Hopefully, I face fewer potential nightmares in the future as, in general, diacritics and non-Latin script are less of a problem today than previously. This is due to general acceptance of the Unicode standard for font mapping and the rise of Open Type fonts based on this standard. The common Unicode standard gives each character form its own unique identifier which allows easy swapping between fonts, so it is imperative that any font you use is Unicode compliant.

Other issues

(That said, just because it is technically possible to splatter your text with, say, Arabic characters, this does not mean that you should do so. Consider the issues of readability and ‘speed bumps’ discussed in my previous post and ask yourself what is necessary, not what is possible.)

There are also wider issues with non-Latin script such as the input method and the direction of input, as will be discussed in a later post. In addition, unfortunately, not all fonts are compliant (to the best of my knowledge, for instance, no Unicode standard has been adopted yet for Lao script).

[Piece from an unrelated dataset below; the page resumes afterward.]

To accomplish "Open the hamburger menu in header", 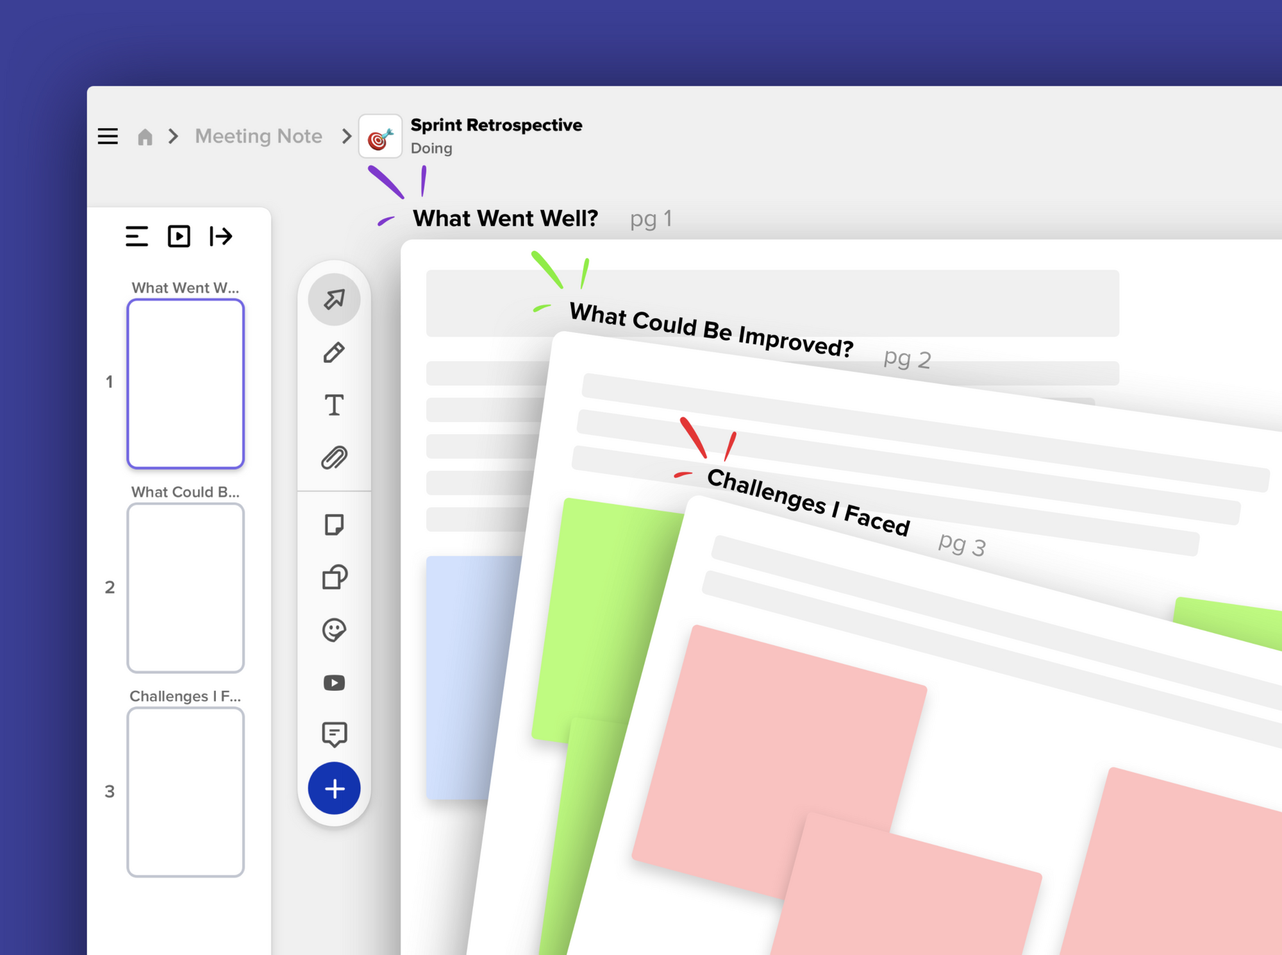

Publisher resistance to the use of diacritics

Notwithstanding these advances, many publishers still refuse to accept works with diacritics and non-Latin script due to the added production cost and general hassle, while others refuse to have non-Latin script in the main text but allow it to appear in a separate glossary that can be typeset separately from the bulk of the book. If it is necessary to include such special characters in your book, then the ability and willingness of a publisher to handle them must influence whom you approach with your script, and you may be asked to find significant sums of money to finance the extra typesetting costs that your choice causes.

Personally, I am quite open to the use of diacritics but there are limits. Essentially, the result of my bad experiences with non-standard fonts and psychotic diacritical marks is such that today I am only interested in working with fonts that are Unicode compliant and preferably Open Type fonts.

Personal consequences

As far as I am concerned, then, it is not enough to say that “this font is standard in the [Microsoft] Office package, so what’s the problem?” If the font turns to garbage when the manuscript is converted on the typesetter’s machine, then to me and to most other publishers that’s what the font is, garbage.

Should such a problem happen with your text, then, if the text in question is a manuscript on offer to a publisher (rather than one already accepted), immediately you have an added barrier to getting accepted; your manuscript looks like it could be a hassle to produce – better, thinks the publisher, to flag this one away.

Time perhaps to rethink your use of fonts and/or diacritics?